La rente accident du travail a uniquement pour objet exclusif de réparer les préjudices subis par la victime dans sa vie professionnelle

Il s’en suit que pour la Cour de Cassation, « la rente ne répare pas le déficit fonctionnel permanent« .

Les souffrances physiques et morales prévue à l’article L. 452-3 du Code de la sécurité sociale après « consolidation » constituent donc un préjudice personnel qui peut être réparé de façon spécifique.

Ces décisions sont à saluer et auront, nous en sommes certains, d’importantes répercussions pour l’avenir de l’indemnisation des victimes d’accidents.

En effet, dans le cadre d’accidents de trajet par exemple, les tiers payeurs ne pourront plus imputer sur le poste déficit fonctionnel permanent, un éventuel reliquat.

Pour rappel, selon l’article L. 454-1 du Code de la sécurité sociale « Si la lésion dont est atteint l’assuré social est imputable à une personne autre que l’employeur ou ses préposés, la victime ou ses ayants droit conserve contre l’auteur de l’accident le droit de demander la réparation du préjudice causé, conformément aux règles de droit commun, dans la mesure où ce préjudice n’est pas réparé par application du présent livre.« 

En application de ce texte, une victime d’accident de la circulation se rendant à son travail, peut tout à fait solliciter une indemnisation complémentaire sur le fondement de la loi du 5 juillet 1985.

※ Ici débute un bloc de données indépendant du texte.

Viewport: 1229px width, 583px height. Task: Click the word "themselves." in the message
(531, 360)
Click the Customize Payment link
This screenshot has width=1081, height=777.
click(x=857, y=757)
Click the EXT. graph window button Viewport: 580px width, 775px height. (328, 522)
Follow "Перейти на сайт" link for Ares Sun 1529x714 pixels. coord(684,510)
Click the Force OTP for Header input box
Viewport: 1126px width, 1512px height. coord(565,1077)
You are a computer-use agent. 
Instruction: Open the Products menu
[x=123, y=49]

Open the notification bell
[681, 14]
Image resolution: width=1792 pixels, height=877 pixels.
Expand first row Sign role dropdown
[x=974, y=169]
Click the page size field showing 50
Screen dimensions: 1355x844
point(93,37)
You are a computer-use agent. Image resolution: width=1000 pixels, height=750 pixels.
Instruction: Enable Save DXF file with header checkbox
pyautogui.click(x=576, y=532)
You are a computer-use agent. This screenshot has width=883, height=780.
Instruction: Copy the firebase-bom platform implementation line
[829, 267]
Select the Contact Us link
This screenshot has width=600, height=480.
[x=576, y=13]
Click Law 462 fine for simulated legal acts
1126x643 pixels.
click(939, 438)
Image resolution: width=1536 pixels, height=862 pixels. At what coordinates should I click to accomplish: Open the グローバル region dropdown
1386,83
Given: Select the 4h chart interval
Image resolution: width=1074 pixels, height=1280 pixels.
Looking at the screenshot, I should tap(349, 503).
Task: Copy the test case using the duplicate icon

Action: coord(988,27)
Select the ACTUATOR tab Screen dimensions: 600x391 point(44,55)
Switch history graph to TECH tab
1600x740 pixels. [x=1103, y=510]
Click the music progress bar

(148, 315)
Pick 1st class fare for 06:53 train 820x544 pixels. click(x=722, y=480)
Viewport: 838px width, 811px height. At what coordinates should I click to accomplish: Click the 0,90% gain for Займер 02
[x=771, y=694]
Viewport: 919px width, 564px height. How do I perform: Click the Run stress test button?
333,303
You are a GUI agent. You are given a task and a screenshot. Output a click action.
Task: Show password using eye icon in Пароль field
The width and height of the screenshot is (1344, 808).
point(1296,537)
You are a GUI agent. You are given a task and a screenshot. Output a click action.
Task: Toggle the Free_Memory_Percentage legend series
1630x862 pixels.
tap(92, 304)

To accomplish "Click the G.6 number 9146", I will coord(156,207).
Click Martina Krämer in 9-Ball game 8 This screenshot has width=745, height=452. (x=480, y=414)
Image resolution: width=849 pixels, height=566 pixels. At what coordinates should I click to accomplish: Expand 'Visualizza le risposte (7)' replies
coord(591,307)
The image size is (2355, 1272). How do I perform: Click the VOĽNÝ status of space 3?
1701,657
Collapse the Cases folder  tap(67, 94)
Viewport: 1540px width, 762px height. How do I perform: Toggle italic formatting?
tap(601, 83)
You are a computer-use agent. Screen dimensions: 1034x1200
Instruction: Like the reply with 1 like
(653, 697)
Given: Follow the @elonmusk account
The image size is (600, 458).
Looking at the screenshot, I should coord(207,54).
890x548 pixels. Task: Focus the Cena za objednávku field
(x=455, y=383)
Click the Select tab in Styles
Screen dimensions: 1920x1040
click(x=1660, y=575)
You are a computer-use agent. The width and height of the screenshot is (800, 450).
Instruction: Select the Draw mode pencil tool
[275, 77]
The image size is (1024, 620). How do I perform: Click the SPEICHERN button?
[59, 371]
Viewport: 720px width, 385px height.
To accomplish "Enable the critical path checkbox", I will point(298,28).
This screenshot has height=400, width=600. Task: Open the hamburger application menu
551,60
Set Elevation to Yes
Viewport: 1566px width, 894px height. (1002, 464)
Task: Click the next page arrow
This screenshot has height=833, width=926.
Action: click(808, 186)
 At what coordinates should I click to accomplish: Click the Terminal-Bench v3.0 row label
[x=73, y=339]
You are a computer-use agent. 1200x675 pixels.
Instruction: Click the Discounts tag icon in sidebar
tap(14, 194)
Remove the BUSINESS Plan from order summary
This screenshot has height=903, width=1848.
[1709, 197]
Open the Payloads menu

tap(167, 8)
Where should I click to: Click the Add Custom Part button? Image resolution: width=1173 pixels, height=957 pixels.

Reste que jusqu’à présent, il était retenu que devait s’appliquer une imputation en cascade de la rente accident du travail (Civ. 2, 16 juillet 2020, n° 19-16.042).

Il était alors retenu par la Cour de Cassation qu’en l’absence de pertes de gains professionnels ou d’incidence professionnelle, cette rente indemnisait nécessairement le poste de préjudice personnel du déficit fonctionnel permanent.

Reste qu’il est désormais affirmé que la rente prévue à l’article ne répare pas le déficit fonctionnel permanent.

A l’avenir, ce poste pourra donc être sollicité en sus de la rente versée et ce, sans qu’aucune imputation ne puisse intervenir au titre d’une éventuelle créance émise par un tiers payeurs.